A key document for understanding Malcolm X is his Autobiography, published posthumously by Alex Haley. The Autobiography highlights the changes Malcolm went through during his life while also maintaining several consistent concerns. However, despite its usefulness, this document needs to be viewed in the context in which it was produced.
At that period in his life, Malcolm was being subjected to pressures on various fronts, and it is possible that he filtered the kinds of things he revealed to Haley (not to mention what Haley might have filtered; ongoing studies of his recently released papers should be instructive). This is less so perhaps in his early life history, but regarding the last years, the Autobiography needs to be read along with other works.
Clayborne Carson, in his book on the FBI’s Malcolm X files, points out that using only the Autobiography is limiting in certain ways - especially in charting Malcolm’s political growth. Carson offers the FBI files as a way to fill in the gaps. Unfortunately, Carson also falls into tunnel vision, and his commentary is brief without much interpretation.
To understand the complexities of Malcolm X, the reader needs to supplement works like Haley and Carson with a broad selection of speeches (taking note of growth as well as consistency), accounts by contemporaries (for example, Remembering Malcolm by his close associate Benjamin Karim), and additional government files (such as used by Karl Evanzz in The Judas Factor), including those from the FBI and CIA.
In Carson’s FBI Files, one finds mostly descriptive memos, informant reports, and reprints from various media sources. There are very few prescriptive memos - the only major ones are requests to determine if Malcolm was violating the Logan Act and if he could be considered as an agent for a foreign State. From this collection alone, one is left with the picture that the FBI had interest in keeping tabs on Malcolm X, but didn’t implement any counter intelligence programs (COINTELPRO) against him.
However, in Evanzz’s Judas Factor, an entirely different picture emerges. Evanzz makes use of two FBI files on Malcolm - the HQ (Headquarters file) and the Public file. Carson doesn’t make a distinction between the two, but from the several cases in which it is possible to match one of Evanzz’s references to one of the documents reprinted in Carson, it appears that Carson was using the HQ file. In addition to the HQ file, Evanzz uses FBI files on several other figures and organizations, as well as CIA files.

* [Problem A] In the passage on sources for Malcolm X, which book by his close associate Benjamin Karim is named as an account by a contemporary?

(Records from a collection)
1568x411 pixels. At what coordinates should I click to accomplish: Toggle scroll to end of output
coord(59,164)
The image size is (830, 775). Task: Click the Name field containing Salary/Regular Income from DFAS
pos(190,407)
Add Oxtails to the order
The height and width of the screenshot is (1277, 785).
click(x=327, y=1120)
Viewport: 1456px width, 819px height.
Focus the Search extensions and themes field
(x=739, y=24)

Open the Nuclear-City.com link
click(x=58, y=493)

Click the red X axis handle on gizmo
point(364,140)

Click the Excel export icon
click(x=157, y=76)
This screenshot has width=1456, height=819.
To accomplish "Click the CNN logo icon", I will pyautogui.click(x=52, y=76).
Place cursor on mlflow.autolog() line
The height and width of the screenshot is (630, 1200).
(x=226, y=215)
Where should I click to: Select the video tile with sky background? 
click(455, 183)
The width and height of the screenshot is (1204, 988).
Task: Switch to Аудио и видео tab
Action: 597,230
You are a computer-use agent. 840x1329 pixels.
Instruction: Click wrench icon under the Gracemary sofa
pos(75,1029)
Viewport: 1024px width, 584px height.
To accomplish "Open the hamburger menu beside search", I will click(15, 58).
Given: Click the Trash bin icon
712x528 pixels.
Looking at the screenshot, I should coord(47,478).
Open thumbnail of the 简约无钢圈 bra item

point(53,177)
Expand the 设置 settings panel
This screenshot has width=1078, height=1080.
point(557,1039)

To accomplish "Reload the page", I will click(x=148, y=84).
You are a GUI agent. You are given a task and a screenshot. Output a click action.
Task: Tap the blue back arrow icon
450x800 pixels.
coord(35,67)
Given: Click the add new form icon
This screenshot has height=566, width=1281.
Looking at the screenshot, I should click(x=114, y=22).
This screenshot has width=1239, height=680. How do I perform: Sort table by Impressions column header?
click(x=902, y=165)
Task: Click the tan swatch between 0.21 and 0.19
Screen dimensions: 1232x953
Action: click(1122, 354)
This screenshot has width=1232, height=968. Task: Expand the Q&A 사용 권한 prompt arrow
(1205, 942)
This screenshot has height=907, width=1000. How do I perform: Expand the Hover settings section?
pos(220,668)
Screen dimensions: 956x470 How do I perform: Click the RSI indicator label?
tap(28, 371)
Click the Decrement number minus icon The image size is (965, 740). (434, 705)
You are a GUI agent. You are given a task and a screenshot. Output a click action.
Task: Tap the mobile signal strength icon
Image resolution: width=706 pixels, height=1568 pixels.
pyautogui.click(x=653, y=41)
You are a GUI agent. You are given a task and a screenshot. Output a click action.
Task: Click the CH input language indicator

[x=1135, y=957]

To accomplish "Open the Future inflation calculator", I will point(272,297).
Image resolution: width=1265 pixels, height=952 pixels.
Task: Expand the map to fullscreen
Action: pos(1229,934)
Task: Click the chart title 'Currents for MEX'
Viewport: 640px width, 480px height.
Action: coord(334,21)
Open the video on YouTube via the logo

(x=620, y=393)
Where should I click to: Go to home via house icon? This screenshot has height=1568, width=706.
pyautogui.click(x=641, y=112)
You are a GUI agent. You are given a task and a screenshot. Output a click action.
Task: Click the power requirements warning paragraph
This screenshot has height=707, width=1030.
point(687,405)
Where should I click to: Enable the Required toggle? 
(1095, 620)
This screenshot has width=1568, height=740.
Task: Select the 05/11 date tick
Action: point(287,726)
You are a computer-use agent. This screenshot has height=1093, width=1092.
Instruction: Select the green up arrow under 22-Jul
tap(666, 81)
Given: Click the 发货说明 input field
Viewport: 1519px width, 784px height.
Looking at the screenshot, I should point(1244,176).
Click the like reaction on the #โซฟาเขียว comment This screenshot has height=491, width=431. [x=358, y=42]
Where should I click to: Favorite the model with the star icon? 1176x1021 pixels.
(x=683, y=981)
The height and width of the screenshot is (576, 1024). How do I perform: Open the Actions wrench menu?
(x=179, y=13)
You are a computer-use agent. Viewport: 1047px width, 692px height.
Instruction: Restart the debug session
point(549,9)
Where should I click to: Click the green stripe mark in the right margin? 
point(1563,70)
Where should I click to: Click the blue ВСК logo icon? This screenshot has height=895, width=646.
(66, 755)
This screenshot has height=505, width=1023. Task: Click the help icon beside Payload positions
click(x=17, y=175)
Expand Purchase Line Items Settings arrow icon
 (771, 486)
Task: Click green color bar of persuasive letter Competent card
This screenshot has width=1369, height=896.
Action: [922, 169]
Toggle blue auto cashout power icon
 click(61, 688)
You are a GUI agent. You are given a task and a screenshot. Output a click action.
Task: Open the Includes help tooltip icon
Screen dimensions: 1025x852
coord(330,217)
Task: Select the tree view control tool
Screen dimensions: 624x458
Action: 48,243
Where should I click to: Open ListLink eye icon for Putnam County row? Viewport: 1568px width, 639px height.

* [Problem B] In the records, take the lines starting with the line with "I will point(272,297)." and going on through the line with "point(687,405)", change each "screenshot" to "capture", and write out only those lines with all else unchanged.

* [Solution A] Remembering Malcolm

* [Solution B]
To accomplish "Open the Future inflation calculator", I will point(272,297).
Image resolution: width=1265 pixels, height=952 pixels.
Task: Expand the map to fullscreen
Action: pos(1229,934)
Task: Click the chart title 'Currents for MEX'
Viewport: 640px width, 480px height.
Action: coord(334,21)
Open the video on YouTube via the logo

(x=620, y=393)
Where should I click to: Go to home via house icon? This capture has height=1568, width=706.
pyautogui.click(x=641, y=112)
You are a GUI agent. You are given a task and a capture. Output a click action.
Task: Click the power requirements warning paragraph
This capture has height=707, width=1030.
point(687,405)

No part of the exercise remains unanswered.